### Quoted text ###
PsychCentral has a decent summary of a recent software-based effort from University of Michigan to discover who's lying and who's not.

By carefully observing people telling lies during high-stakes court cases, researchers at the University of Michigan are developing unique lie-detecting software based on real-world data.

Their lie-detecting model considers both the person's words and gestures, and unlike a polygraph, it doesn't need to touch the speaker in order to work.

In experiments, the prototype was up to 75 percent accurate in identifying who was telling a lie (as defined by trial outcomes), compared with humans' scores of just above 50 percent. The tool might be helpful one day for security agents, juries, and even mental health professionals.

To develop the software, the researchers used machine-learning techniques to train it on a set of 120 video clips from media coverage of actual trials. Some of the clips they used were from the website of The Innocence Project, a national organization that works to exonerate the wrongfully convicted.
### Supplied records ###
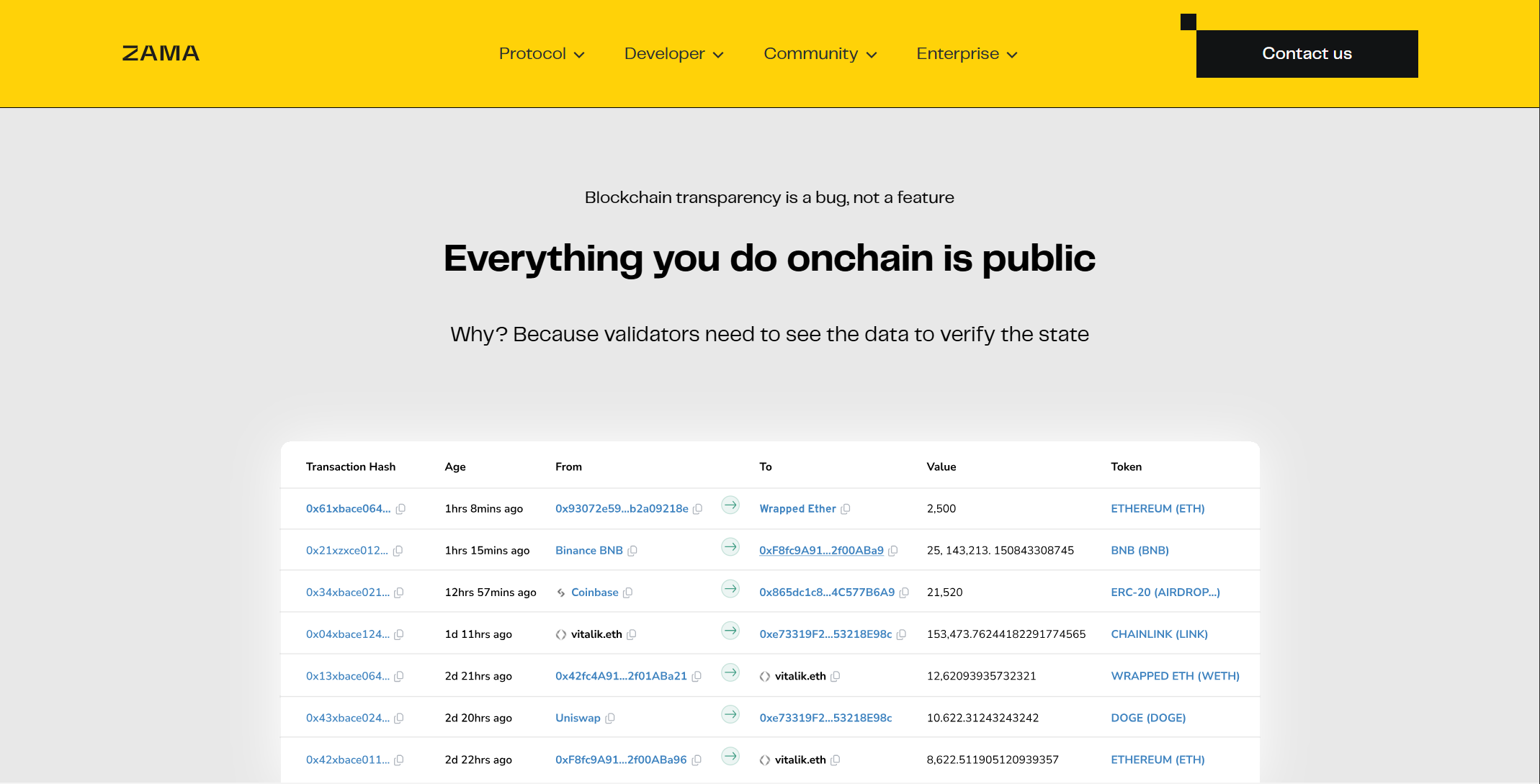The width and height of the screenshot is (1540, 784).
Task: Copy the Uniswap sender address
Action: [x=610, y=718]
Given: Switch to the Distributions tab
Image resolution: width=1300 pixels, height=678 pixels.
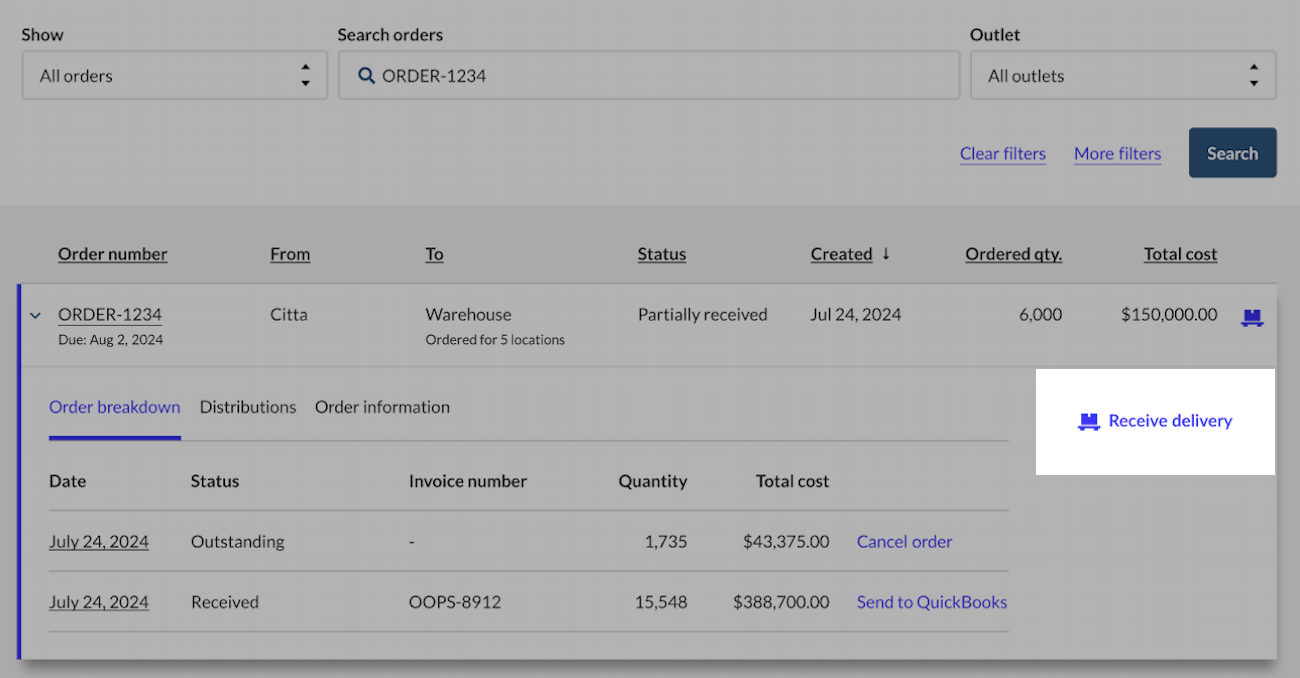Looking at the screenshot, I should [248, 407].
###
● **Aim**: Print the complete passage on the lie-detecting software, word for word.

● **Result for this task**:
PsychCentral has a decent summary of a recent software-based effort from University of Michigan to discover who's lying and who's not.

By carefully observing people telling lies during high-stakes court cases, researchers at the University of Michigan are developing unique lie-detecting software based on real-world data.

Their lie-detecting model considers both the person's words and gestures, and unlike a polygraph, it doesn't need to touch the speaker in order to work.

In experiments, the prototype was up to 75 percent accurate in identifying who was telling a lie (as defined by trial outcomes), compared with humans' scores of just above 50 percent. The tool might be helpful one day for security agents, juries, and even mental health professionals.

To develop the software, the researchers used machine-learning techniques to train it on a set of 120 video clips from media coverage of actual trials. Some of the clips they used were from the website of The Innocence Project, a national organization that works to exonerate the wrongfully convicted.